Turning to Max_B's post, in which he said "in any properly controlled experiment Geller will be as effective as everybody else". Uh, no, there's no way I could perform anywhere close to the way Uri did in the controlled experiments at SRI. He successfully picked the number of every randomly shaken die with which he was presented other than the ones that he passed on. Odds of a million to one against. And the odds with picking the right cylinder containing an object were in the realm of a trillion to one against. So, no, Uri was not "as effective as everybody else", he performed exceptionally well.

If you think magic defeated these double-blind experimental protocols, then the onus is on you to prove it.
(2017-08-26, 07:16 AM)Laird Wrote: [ -> ]I think this is the same video that I mentioned earlier in this thread having watched and finding persuasive. I say this after having watched (this time, and so far) only the first nine or so minutes out of over thirty:




Will be interested to know whether you find it as persuasive as I do, despite its low visual quality.
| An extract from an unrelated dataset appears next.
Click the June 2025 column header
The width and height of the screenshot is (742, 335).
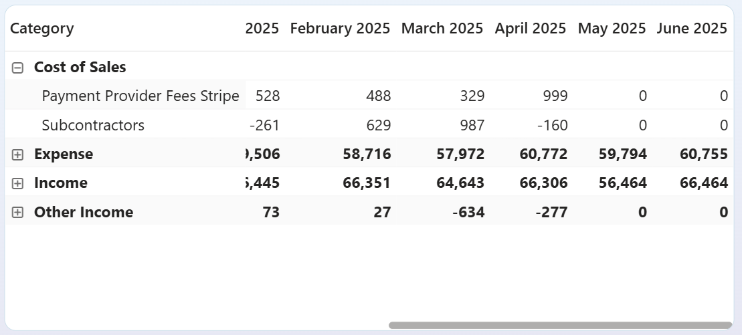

Yes, I do find this quite persuasive. Though part of me certainly thinks that the magician must have simply pulled off a trick in some way, I can't think of how it might have happened, save for an inside job.
(2017-08-26, 12:43 PM)Max_B Wrote: [ -> ]err, no I think cheating did... why do we need to know about bollocks like drawings being put in a safe with a combination lock and two signatures being required to open it. These are not normal protocols, why introduce them?

Oh dear... this is so disappointing...

Magic, cheating? In this context they are the same thing. Why the lofty sigh? If it was cheating, suggest how. Otherwise you are just asking us to take your word for it because you are coming from some place of superior intellect. Sorry, but that kind of hand-waving dismissal has no explanatory powers.

Do you mean cheating as in he paid one or more of the scientists to rig the tests? Then say so and also whether you are guessing or have some evidence of that. FWIW, I also have problems with the fact that Geller couldn't help being the showman even during the experiments. The so-called dowsing was a little cringe making because it became clear that he could identify the tin without the faux drama. Also the elation at getting the right result. It seems clear to me that he was making a performance out of the tests.

But none of that explains how he did so under those conditions and I have yet to see a magician repeat those feats under the same conditions. If anyone can point me to a documented example of that, then I'll be satisfied and concede.